# Is it possible to



## White97SVT (Oct 30, 2001)

Ok, do you think it is possible to kinda fool the insurance company or would this big a big problem and hassle. 
I was wondering what you had to do to register a car over there in the UK.
I was thinking what if i bought a car over in the UK and had it registered there, and paid that taxes and everything on it to get it liscenced and then shipped it to the US and drove it over here on forgein plates.
The only reason I ask if this is possible is because i ran into a girl who has moved over here from the UK and brought with her a 1998 Lancer Evolution which we don't have in the US yet. She told me that she has the car registered and paid for over there and had it shipped here to drive. She had the forgein plates on hers. 
Do you guys think this is possible to do, or have any ideas. Anything you could tell me would help me out a great deal thanks


----------



## vennuth (Aug 2, 2001)

I think that you will have major problems in the event ofg an accident. The insurance company will ask why you brought your car in England, to which you will say its not available over here, and they will basically laugh at you if you try to make a claim!!! Try Motorex, they make Skylines in America legal (I think). I seem to remember them supplying the yellow R33 for the Fast and the Furious. Dont know how much they charge tho...

Good Luck!

Rob


----------



## SteveC (Jul 2, 2001)

Motorex seem very expensive to me...
R33 is about the price of a newish R34 here.

What do they actually do for the US conversion ?

Do any of the guys across the pond know what you have to change on a Skyline GTR to get it legal in America ?

/Steve


----------



## vennuth (Aug 2, 2001)

Im fairly sure it has something to do with emmisions, so theyll probably be killing the power output with giant CAT's etc. 

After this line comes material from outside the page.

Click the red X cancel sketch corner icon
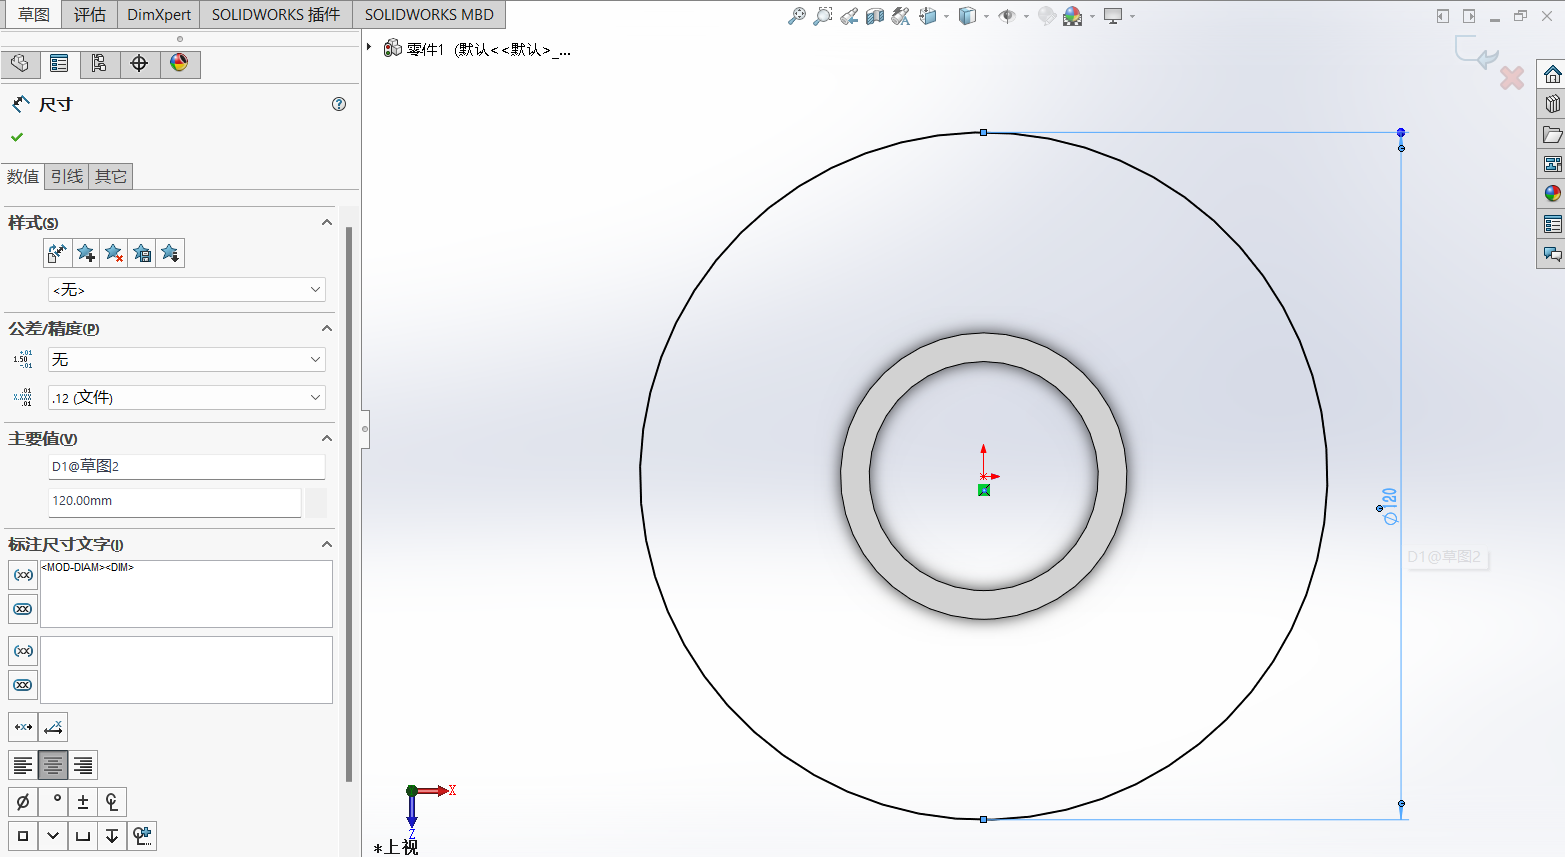Viewport: 1565px width, 857px height. click(x=1511, y=78)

You could take one over yourself and get a reputable tuner to sort the engine (IF it is emmisions that govers it being legal or not.) Then you could do an SVA test. How much are you planning on spending altogether witth shipping? Because although Motorex are expensive, shipping wont be cheap, and neither will all the hassle of converting it.

Have Fun

Rob


----------



## Ian SuttoN1 (Aug 14, 2001)

Surely value and sheer enjoyment of a Skyline ownership has to be border line in the States with all the Red tape cr4p that restricts your noise,power,emmisions etc..

I read a thread this morning in "General chit chat" that BCNR34VSPEC2 has got a NUR spec arriving soon, does that mean when the monster comes out of the crate state side that it will be removed and handed back to new owner in a lower tuned state than a stock R 34????

If you are going to own a limited edition surely you don't want it messed around with!?!

All my own thought what does everyone else think?

...Ian


----------



## vennuth (Aug 2, 2001)

Yeah i totally agree. However, what I dont understand is how cars like the Mustang, Viper, Corvette etc with impossibly over sized engines that obviously are running detuned (Viper is abput 8 litres,400bhp, it makes about 50 bhp per litre) can still be legal, and they dont need emissions or moise restrictions.  

Can anyone explain that?

Rob

P.S. For once Im actually happy to be living in the UK, with its speed camers and all, because I can at least buy a Skyline and keep it in the spec it was made, and not have to hand it over to some politically correct company so they can make it less powerful and sound worse! I wonder what it must be like to try and tune a Skyline in the states


----------



## polarbearit (Dec 1, 2001)

From memory the reason it is generally expensive to get a car into the states isn't the cost of copliance which I don't think is more than a $5k, but the fact that until the car is registered you have to pay a bond to the value of the car to the government which is refunded on succesful compliance of the car.

As for motorex, I think they charge a small fortune because they have a monoply at present.


----------



## Joss (Jun 27, 2001)

*Motorex*

To see what's involved look at this very site (www.gtr.co.uk) and have a look in the FAQ bit ... there's a section on importing to the US 

Cheers


----------